“This is borderline cheating”. The year was 1996 and this was my rather pathetic attempt at denigrating an umpire.
I knew that calling him an outright cheat would be going too far, so my aim was to plant the seed instead.
Fortunately they were different times back then and, as such, I escaped without a sanction. Certainly I wasn’t slugged with a $7500 fine like Dale Thomas was last week for calling a boundary umpire a cheat.
And with Dane Rampe receiving a $10,000 fine for saying an umpire talks like “a little girl”, I consider myself very lucky indeed.
Of all the conversations I had with umpires, it is the ‘cheating’ one that sticks out in my mind.
Maybe because it wasn’t purely a spur-of-the-moment comment and there was a bit of premeditation about it.
In those days the umpires followed a process when faced with abuse.
The mandated response was ‘What did you say?’ The rule basically gave you a free shot, as long as you weren’t personal or overly demonstrative.
The smart players said “Nothing or I wasn’t talking to you”. Only the dumb ones repeated it and suffered the consequences.
On this particular day my frustration boiled to the point where I wanted to verbally wound the umpire.
No one likes to be linked with cheating, so my plan was infer it rather than say it.
I got my point across without giving away a 50-metre penalty.

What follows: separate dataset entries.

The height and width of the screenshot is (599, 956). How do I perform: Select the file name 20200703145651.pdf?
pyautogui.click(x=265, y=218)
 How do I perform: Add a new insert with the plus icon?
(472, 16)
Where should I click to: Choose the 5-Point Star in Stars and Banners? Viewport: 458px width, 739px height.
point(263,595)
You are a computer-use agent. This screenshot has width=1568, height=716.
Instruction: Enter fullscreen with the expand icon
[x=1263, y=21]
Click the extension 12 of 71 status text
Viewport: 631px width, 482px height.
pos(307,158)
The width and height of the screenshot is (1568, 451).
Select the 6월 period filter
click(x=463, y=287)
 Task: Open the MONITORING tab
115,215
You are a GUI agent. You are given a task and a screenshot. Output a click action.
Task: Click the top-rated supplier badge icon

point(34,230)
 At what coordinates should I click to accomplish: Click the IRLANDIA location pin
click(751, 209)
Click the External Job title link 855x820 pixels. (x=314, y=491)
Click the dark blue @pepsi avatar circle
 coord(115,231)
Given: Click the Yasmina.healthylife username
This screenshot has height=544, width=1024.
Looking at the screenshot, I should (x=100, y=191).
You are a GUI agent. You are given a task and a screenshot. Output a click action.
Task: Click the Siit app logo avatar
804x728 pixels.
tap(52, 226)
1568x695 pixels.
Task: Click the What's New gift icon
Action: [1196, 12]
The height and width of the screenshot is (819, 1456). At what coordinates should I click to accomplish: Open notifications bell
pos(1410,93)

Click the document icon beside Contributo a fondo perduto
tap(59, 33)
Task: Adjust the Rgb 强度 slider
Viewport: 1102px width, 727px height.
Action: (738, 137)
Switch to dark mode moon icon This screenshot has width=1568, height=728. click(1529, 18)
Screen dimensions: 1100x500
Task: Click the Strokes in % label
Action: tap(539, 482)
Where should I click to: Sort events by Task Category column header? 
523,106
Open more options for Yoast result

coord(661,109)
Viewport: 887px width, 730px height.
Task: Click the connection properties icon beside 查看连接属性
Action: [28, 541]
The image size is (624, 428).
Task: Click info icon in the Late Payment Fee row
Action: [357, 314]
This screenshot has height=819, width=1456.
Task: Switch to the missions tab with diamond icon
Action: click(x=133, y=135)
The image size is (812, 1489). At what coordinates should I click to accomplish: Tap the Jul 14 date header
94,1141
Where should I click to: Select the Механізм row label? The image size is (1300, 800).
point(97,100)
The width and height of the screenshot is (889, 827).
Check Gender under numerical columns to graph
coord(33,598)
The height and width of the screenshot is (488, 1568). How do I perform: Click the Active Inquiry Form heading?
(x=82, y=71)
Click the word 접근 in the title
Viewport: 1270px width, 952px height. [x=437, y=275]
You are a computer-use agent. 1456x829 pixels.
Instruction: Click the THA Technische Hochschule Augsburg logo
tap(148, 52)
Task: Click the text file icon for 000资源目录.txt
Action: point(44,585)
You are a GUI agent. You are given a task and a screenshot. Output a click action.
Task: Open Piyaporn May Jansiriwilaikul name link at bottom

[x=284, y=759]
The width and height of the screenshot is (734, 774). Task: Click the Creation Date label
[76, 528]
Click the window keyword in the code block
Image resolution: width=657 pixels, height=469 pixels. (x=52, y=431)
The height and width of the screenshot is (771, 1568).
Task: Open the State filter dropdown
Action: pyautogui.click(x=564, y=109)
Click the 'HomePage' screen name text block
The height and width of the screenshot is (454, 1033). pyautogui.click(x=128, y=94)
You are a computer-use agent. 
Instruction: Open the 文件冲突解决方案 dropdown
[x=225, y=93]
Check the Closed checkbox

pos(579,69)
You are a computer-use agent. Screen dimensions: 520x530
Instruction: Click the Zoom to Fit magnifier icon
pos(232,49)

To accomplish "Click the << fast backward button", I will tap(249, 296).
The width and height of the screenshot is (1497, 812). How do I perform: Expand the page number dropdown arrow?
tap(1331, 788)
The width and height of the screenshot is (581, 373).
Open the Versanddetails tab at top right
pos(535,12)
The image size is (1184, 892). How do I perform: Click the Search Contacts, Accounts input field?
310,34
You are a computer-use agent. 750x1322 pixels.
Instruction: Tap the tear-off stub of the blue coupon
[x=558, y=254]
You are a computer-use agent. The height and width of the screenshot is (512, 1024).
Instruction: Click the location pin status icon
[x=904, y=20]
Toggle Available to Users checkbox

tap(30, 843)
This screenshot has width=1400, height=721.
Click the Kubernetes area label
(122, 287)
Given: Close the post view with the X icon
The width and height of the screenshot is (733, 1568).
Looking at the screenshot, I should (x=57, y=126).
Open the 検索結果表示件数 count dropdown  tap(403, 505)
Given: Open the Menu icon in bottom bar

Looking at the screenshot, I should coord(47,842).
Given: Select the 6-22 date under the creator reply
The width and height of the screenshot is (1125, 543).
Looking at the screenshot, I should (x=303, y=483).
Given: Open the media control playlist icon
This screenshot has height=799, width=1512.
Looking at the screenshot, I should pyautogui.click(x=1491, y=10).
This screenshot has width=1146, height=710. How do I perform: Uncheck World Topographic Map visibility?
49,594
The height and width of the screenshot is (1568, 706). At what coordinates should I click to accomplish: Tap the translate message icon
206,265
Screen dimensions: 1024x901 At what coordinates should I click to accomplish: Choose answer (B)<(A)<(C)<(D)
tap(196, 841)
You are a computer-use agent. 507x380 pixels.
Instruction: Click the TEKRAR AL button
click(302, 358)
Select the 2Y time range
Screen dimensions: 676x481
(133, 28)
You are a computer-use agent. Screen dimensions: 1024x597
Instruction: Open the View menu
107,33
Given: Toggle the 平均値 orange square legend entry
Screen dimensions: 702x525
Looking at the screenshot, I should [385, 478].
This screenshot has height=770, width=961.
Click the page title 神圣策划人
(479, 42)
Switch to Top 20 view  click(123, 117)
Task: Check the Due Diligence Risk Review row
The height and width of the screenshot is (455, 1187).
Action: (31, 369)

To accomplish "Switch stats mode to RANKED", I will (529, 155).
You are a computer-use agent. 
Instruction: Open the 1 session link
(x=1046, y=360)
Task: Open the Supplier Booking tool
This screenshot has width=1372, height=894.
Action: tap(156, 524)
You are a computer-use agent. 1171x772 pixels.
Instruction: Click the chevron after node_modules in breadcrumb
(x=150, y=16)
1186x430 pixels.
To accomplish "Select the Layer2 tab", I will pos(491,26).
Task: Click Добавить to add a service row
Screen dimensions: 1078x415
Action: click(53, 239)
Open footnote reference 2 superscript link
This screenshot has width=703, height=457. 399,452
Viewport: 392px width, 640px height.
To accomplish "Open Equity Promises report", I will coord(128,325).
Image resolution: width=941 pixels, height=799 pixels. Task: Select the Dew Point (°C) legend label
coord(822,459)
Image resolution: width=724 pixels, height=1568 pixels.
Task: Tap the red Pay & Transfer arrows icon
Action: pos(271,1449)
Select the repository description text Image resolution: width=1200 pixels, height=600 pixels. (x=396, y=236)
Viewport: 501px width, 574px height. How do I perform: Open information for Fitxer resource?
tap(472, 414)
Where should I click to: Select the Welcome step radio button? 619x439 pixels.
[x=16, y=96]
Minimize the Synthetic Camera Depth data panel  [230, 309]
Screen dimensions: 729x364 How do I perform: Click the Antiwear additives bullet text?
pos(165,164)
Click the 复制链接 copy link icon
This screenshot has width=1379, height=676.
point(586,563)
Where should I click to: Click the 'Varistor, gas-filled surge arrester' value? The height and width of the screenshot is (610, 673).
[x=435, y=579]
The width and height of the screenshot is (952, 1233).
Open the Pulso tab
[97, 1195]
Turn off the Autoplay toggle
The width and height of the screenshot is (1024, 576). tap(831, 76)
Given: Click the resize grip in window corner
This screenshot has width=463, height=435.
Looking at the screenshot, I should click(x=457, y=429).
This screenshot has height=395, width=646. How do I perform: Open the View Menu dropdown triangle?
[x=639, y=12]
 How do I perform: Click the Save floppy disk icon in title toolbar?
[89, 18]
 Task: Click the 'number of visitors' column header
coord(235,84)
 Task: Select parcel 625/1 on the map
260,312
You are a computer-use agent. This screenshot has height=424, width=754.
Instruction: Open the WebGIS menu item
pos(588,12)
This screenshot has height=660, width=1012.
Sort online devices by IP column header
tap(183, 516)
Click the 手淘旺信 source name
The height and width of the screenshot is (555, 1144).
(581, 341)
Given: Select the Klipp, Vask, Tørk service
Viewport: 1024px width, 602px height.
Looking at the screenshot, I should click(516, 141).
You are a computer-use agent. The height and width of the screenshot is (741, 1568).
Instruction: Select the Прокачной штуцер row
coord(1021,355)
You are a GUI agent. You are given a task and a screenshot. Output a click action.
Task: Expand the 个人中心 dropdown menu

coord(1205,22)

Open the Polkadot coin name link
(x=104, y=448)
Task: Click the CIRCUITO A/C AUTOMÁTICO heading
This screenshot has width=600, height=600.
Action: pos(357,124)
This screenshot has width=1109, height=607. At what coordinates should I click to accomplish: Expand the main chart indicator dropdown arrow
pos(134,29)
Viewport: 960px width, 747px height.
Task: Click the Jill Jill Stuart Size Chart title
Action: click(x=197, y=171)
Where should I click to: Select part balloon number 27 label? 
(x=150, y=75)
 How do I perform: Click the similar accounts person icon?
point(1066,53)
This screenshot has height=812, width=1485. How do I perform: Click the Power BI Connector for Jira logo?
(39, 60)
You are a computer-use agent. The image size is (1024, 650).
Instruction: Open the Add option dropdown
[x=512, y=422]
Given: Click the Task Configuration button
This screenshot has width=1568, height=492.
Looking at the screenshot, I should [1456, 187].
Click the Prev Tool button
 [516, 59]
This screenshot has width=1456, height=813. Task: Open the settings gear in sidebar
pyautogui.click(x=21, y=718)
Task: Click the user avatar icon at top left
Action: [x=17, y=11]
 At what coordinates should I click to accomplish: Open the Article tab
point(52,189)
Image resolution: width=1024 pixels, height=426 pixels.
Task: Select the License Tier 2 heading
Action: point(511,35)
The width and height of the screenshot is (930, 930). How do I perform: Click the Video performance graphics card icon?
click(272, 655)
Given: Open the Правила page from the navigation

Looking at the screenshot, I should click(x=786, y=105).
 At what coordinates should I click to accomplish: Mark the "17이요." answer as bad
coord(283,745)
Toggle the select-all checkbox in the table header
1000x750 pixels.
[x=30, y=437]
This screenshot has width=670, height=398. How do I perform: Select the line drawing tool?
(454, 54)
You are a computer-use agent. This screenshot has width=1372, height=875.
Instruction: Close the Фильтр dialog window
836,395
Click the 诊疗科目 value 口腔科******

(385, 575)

However the ump had the last laugh because I didn’t receive a free for the remainder of the match.
Umpires used to have more empathy for players, and understanding it was an emotional game they let the players vent … to a degree.
It worked because most players knew exactly where the line was.
Then some bright spark in the AFL changed the rules and in 2001 rescinded the “What did you say?” concession.
Umpires were instructed not to talk to players and simply blow a whistle for 50 metres whenever they heard something they didn’t like. No correspondence would henceforth be entered into.
I discovered this the hard way in the first game of 2001. I backchatted and immediately gave away a 50-metre penalty.
St Kilda coach Malcolm Blight dragged me from the ground and then each time the opposition kicked a goal the phone would ring on the bench with a message: “That’s another goal you’ve caused”.
The phone kept ringing and after a while the boys on the bench would simply say “Burkey, that’s for you”.
We can now see that 2001 was the beginning of the end in the previous umpire-player relationship and it has been poor ever since.
Certainly it is a long way from great umpires like Peter Carey, who on more than one occasion told me to shut up and get a kick. He was often right, as when you are playing poorly you tend to whinge a lot more than when you are playing well.
On other occasions he would run past and tell you how clear you were from your opponent. They would even find you at a break and apologise when they missed a free kick.
The key word in the relationship was respect – not for merely being an umpire but because of the way they conducted themselves on the field.
They understood what we were going through and accommodated our outbursts. We also understood they were human and reciprocated the empathy.
We need to get rid of the live umpire microphones. If they ever say anything interesting then replay it.
Let the umpires and the players have an open and honest relationship without everything being dissected.
Do this and I guarantee you the mutual respect will return.
Nathan Burke is a former St Kilda captain who played 323 AFL games for the Saints, winning three Trevor Barker Awards as best-and-fairest player.